ESWL, the least invasive of the surgical methods of stone removal, utilizes high-energy sound waves focused on the stone to shatter it into passable fragments. It is especially suitable for stones that are smaller than 2 cm and lodged in the upper or middle calyx. It is contraindicated in pregnancy, patients with untreatable bleeding disorders, tightly impacted stones, or in cases of ureteral obstruction distal to the stone. In addition, the effectiveness is limited for very hard stones (which tend to be dense on CT scan), cystine stones, and in very large patients.

The patient, under varying degrees of anesthesia (depending on the type of lithotriptor used), is placed on a table or in a gantry that is then brought into contact with the shock head. The deeper the anesthesia (general endotracheal), the better the results. In addition, evidence is mounting that slower shockwave delivery (60-80 per min) improves the results. Likewise, starting SWL on a lower energy setting with stepwise power (and SWL sequence) ramping has also been advocated in order to achieve vasoconstriction during treatment, which prevents renal injury as well as increase SFR (stone free rates). These are based on findings in some animal studies and a prospective randomized study, but did not find clear evidence of difference in complications or fragmentation size based on use of ramping. [72, 73]

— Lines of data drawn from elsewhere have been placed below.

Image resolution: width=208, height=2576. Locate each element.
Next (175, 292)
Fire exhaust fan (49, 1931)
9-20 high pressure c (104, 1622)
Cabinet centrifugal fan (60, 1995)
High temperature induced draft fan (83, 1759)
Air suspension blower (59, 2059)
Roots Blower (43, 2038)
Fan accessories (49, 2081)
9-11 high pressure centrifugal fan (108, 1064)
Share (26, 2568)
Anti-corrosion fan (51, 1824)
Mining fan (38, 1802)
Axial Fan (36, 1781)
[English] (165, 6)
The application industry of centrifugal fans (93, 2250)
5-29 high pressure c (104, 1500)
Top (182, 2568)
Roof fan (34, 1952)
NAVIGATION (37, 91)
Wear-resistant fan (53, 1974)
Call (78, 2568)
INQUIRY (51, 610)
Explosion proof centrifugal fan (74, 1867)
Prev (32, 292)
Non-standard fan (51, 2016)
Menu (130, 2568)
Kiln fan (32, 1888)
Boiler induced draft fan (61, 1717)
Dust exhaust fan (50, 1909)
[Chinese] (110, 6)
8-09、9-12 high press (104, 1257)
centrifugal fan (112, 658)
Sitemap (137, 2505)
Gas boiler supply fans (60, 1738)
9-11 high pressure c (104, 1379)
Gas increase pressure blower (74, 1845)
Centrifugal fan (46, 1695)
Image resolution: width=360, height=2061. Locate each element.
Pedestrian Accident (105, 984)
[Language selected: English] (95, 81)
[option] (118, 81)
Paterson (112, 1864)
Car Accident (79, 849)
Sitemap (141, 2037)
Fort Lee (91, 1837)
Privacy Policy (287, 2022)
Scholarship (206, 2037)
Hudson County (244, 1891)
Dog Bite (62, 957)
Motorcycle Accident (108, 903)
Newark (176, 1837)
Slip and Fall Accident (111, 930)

New lithotriptors that have two shock heads, which deliver a synchronous or asynchronous pair of shocks (possibly increasing efficacy), have attracted great interest. The shock head delivers shockwaves developed from an electrohydraulic, electromagnetic, or piezoelectric source. The shockwaves are focused on the calculus, and the energy released as the shockwave impacts the stone produces fragmentation. The resulting small fragments pass in the urine.

ESWL is limited somewhat by the size and location of the calculus. A stone larger than 1.5 cm in diameter or one located in the lower section of the kidney is treated less successfully. Fragmentation still occurs, but the large volume of fragments or their location in a dependent section of the kidney precludes complete passage. In addition, results may not be optimal in large patients, especially if the skin-to-stone distance exceeds 10 cm. [74]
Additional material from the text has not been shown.